LAZY DAY CHICKEN LASAGNA 
1 c. spaghetti sauce with mushrooms
1 c. frozen diced cooked chicken
1/2 tsp. dried basil, crushed
1 beaten egg
3/4 c. cream-style cottage cheese, drained
1/4 c. grated Parmesan cheese
1 tbsp. dried parsley flakes
4 lasagna noodles
1 c. (4 oz.) shredded Mozzarella cheese
1/3 c. boiling water

In a mixing bowl, combine spaghetti sauce, chicken, and basil. Set aside.
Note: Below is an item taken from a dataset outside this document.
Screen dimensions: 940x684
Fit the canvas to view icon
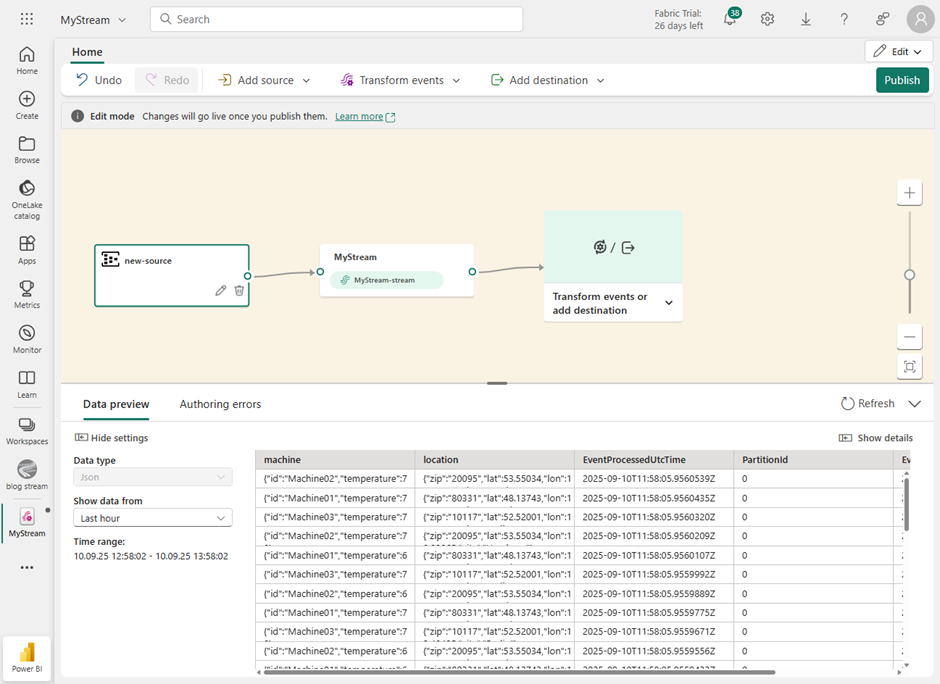pyautogui.click(x=909, y=367)
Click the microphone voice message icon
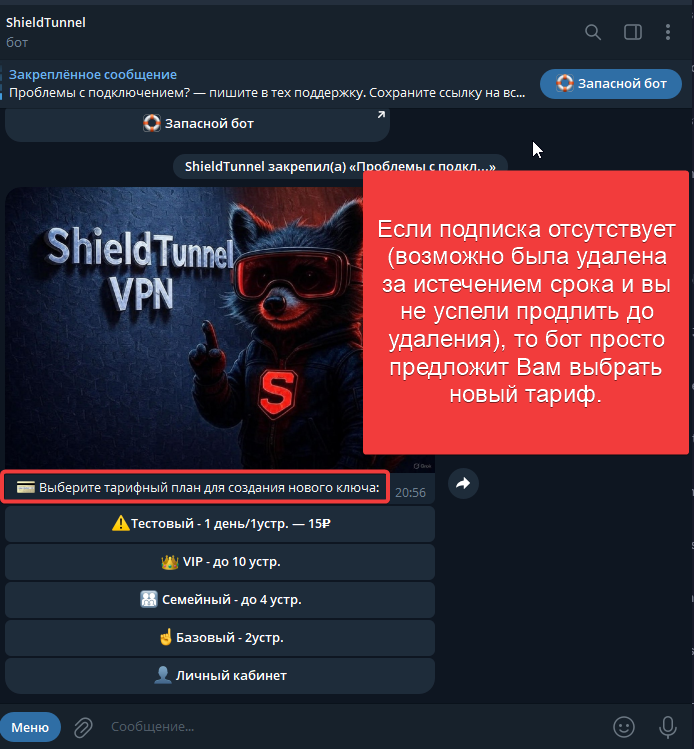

In a mixing bowl, stir together beaten egg, cottage cheese, Parmesan cheese, parsley flakes, and 1/8 teaspoon pepper

Place 2 of the uncooked lasagna noodles in a 6x10x2 inch baking dish. Layer with half of the chicken mixture, half of the cottage cheese mixture, and half of the shredded Mozzarella cheese. Repeat the layers, except for the remaining Mozzarella cheese.

Pour boiling water into the dish around the edges. Cover tightly with foil. Bake in a 350 degree oven about 60 minutes or until noodles are tender. Sprinkle with remaining Mozzarella cheese. Let stand, covered, for 10 minutes. Serves 4.